The LRH Comms for Asho D & F were always pushing the drop- boxes etc.I wrote three times a week for four years.KoolAided to the tips of my toes at that time,until other stuff occurred and I knew I had to get out.Love,Ann.
Old Surfer Dude says
CPO, seriously? Ron wasn’t the one answering my letters to him? I….I…I’m crushed. Stop the planet, I want to get off.
Doug Sprinkle says
I was surprised by that also OSD.
Old Surfer Dude says
Too late, Doug! I’m crying in my beer…..
Valerie says
Beer? CRYING IN YOUR BEER? And you didn’t tell me. You’re supposed to invite me when there’s beer.

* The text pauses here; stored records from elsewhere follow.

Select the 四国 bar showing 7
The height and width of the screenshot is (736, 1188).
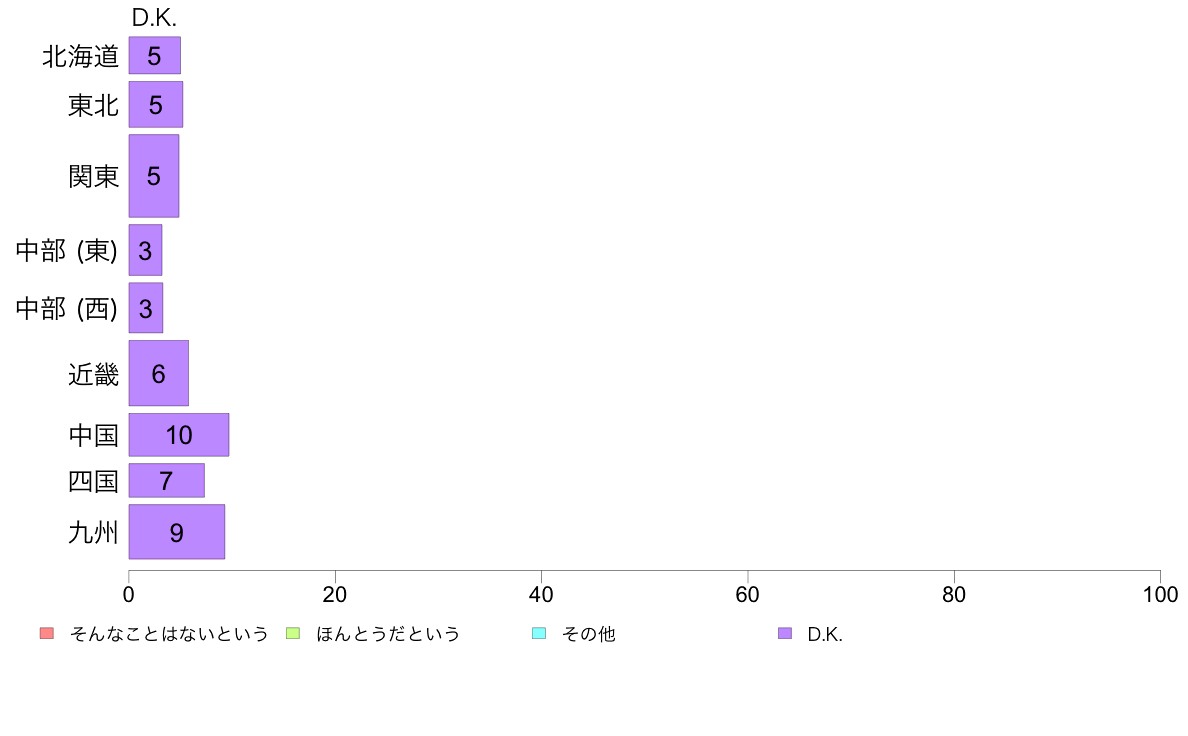point(167,481)
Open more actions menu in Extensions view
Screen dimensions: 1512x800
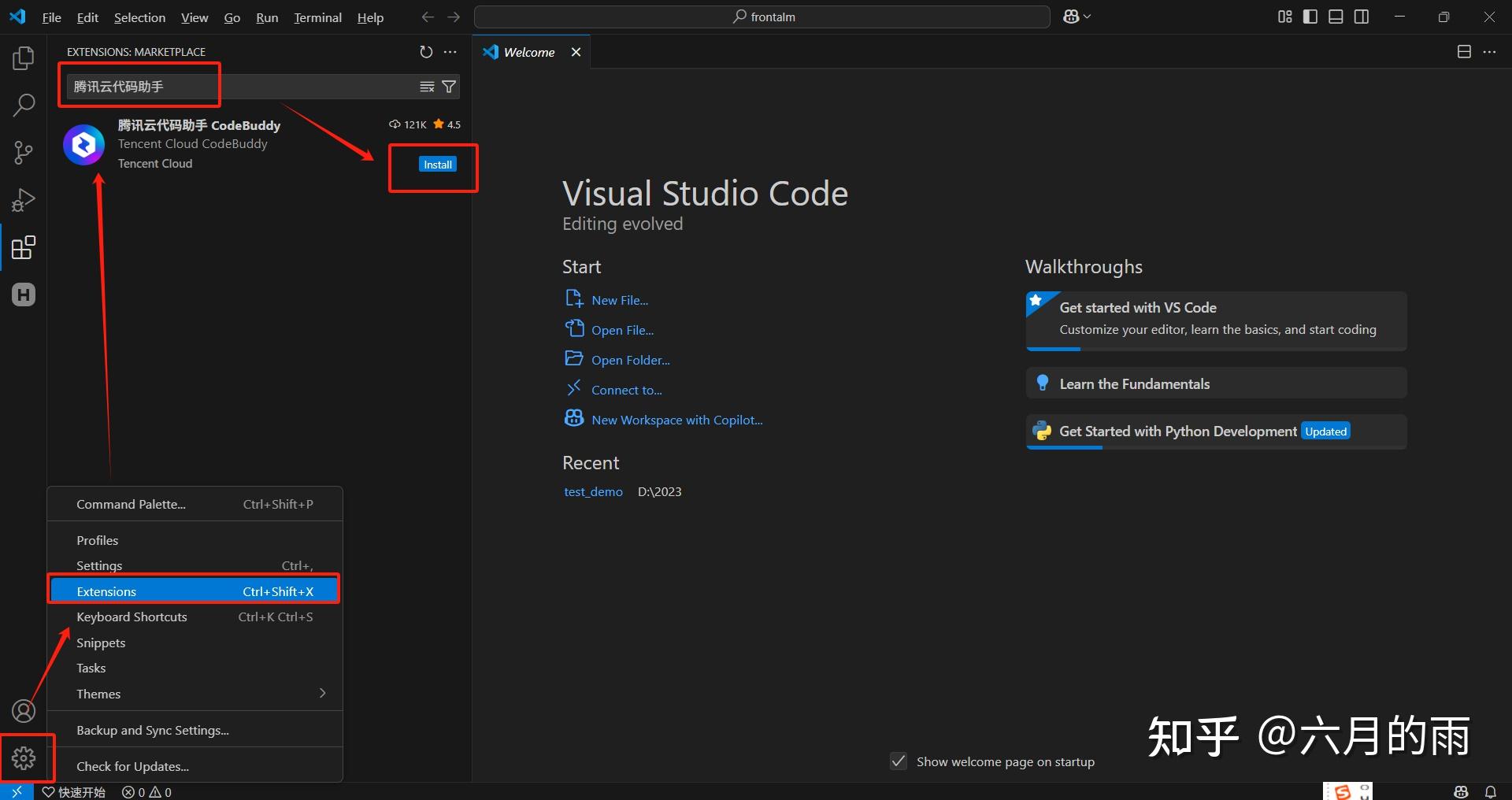(450, 52)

Oh wait, someone already a similar comment to this comment yesterday.
Old Surfer Dude says
Beer good. Beer is God’s way of letting us know she exists and she loves us…..
Old Surfer Dude says
Wow! Under PAC Estates Organization, they have a list of positions available….and not one, NOT ONE, is for a surf instructor!!! What am I, chopped liver? Whoever heard of an org close to any ocean that didn’t have a surf instructor? What’s the world coming to…..
Gadfly says
Well, if they don’t want you to surf the Internet, what’s the point of a surf instructor?
Old Surfer Dude says
I guess I’m just plain useless……
Aquamarine says
NOt so, OSD. Its all very hush-hush, but I have it on good authority that with your extensive aquatic experience,you have been selected for grooming for the post of C/S for the False Porpoise Rundown,a brand new Scientology rundown, to be delivered only at Sea World.
Gadfly says
Right OSD. No more failed porpoises!
Chee Chalker says
Top picture…..if David Miscavige comes back as a horse
Newcomer says
If he is really lucky it will be a Jackass and of course it will be a short one!
Leslie Bates says
I will admit that some of this stuff is good for making motivational posters.
https://www.flickr.com/photos/72813079@N00/22514217784/in/dateposted-public/
McCarran says
Good one. I think it would be even better if it said, “Mental chains are stronger than gold.”